А сегодняшнее – простим ему,
пусть одето в дождь – не по-зимнему.
Пусть окажутся страхи мнимыми,
снегопадом растаяв в лужицы.
Возраст пусть не считают зимами –
он лишь кружится, просто кружится,
каруселью Моэма в праздности,
пряча суетность в несуразности.
Мир – осколок льда…
Есть часть земли с названьем полюса.
Безмолвия отмерянные шапки.
Они, как сотни тысяч лет назад,
всё так же спят в своей постели шаткой.
Их (кто-то, раскрутив земную ось)
качает, как Папанина на льдине.
Под ними твердь промёрзшая насквозь,
над ними бездна в звёздном палантине.
Они не знают, как цветут сады,
в ином наряде воинство земное,
где лишь кристально чистые цветы,
приносят состояние покоя.
Неведомо им, как течёт вода,
весенними ручьями между кочек.
Весь мир для них – большой осколок льда,
как лунный камень в ожерелье ночи.
Но им не надо каяться в грехах,
не надо выяснять, кто будет первой
строкой незавершённого стиха,
распятою на алтаре Минервы.
Так просто в одиночестве найти,
над всей картиной мира превосходство –
два полюса, как будто два пути,
к вполне закономерному сиротству.
Тому, кто жил у бездны на краю,
не надо объяснять, что так бывает.
Что всё же лучше в собственном раю,
коль этот рай тебя не убивает.
Этот поезд дальше не идёт…
Открой глаза, смотри: как время с куполов срывает медь,
ломает алтари. Врут – временем нельзя переболеть.
Ты знаешь, Рай окрещенный найти несложно. Можно не дойти.
Жизнь – что-то вроде трещины, где вот ещё чуть-чуть – и не спасти.
День вылетел в трубу, хрипя вороньей стаей в облака.
Мы верили в судьбу и правду, что на кончике штыка.
Мы зарывались в чёрствый грунт от визга пуль, от скрежета в зубах,
сжимая вечность до секунд, до темноты, нацелившейся в пах.
Мир втиснулся в войну, лёг комьями земли у наших ног.
Крик выпал в тишину, исполнившись во всех – тех, кто не смог.
Всех, кто исчез в той стороне, спеша начаться где-то не в раю –
в той недоделанной стране, где вечный снег и птицы не поют.
И это как стена, высокая, а истина за ней.
Нас выпили до дна, не чокаясь. Кто выжил – стал сильней.
Нас научили умирать банально, по количеству свинца.
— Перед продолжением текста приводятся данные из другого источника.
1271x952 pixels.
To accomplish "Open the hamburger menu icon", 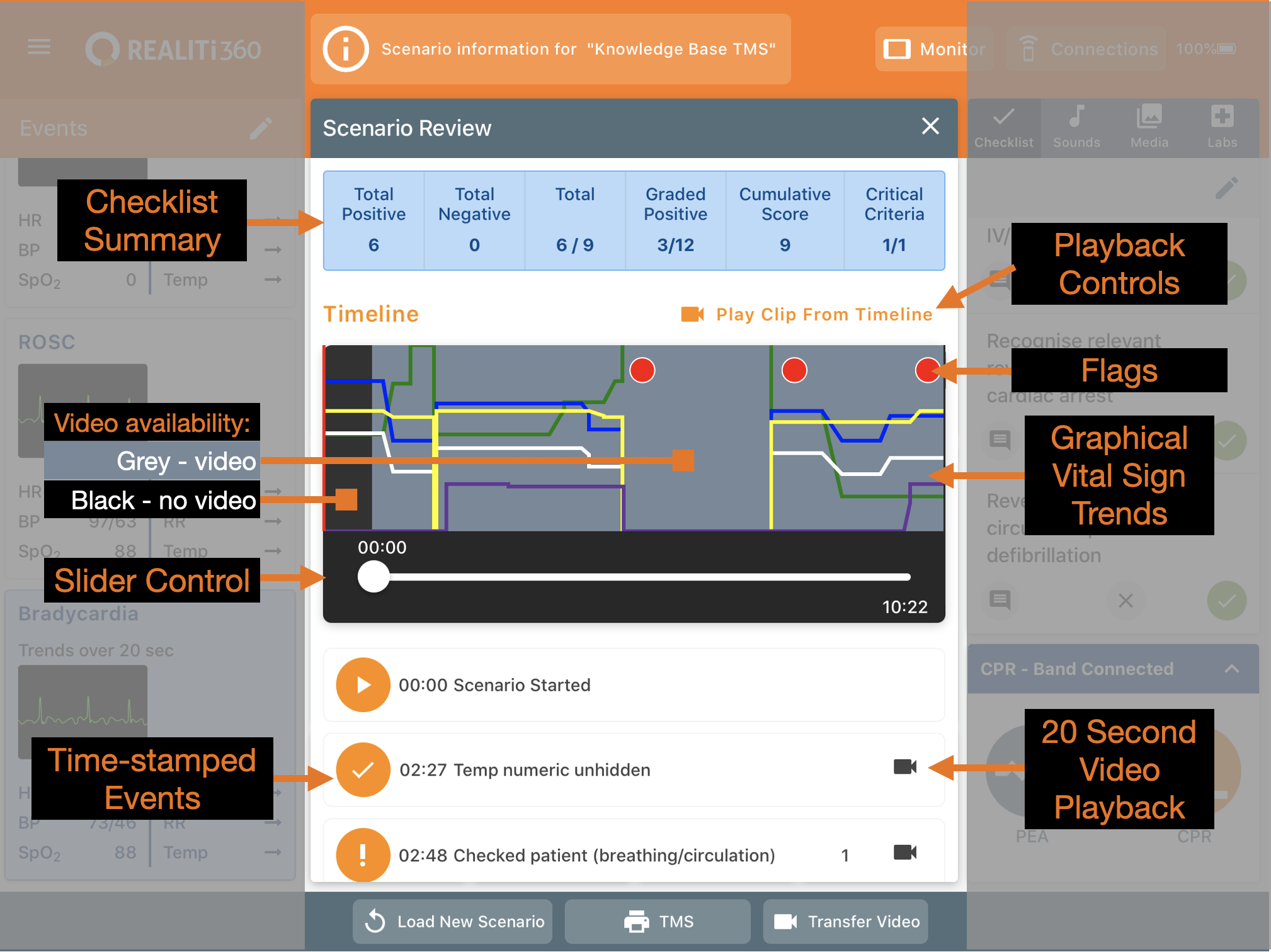I will 39,47.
Мы научились выживать, не веря больше в искренность творца.
Мы вышли из слепцов, из жертв любви с моралью палача.
С либидо диких псов, на всё, что против, сослепу рыча.
С приватным комплексом вины. Вина, известно, повод для расправ.
Мы все пришли с чужой войны, устав бороться, прятаться устав…
…Зажав билет в руке на поезд, направляющийся в рай.
А где-то вдалеке берёзки шепчут: «Музыка, играй».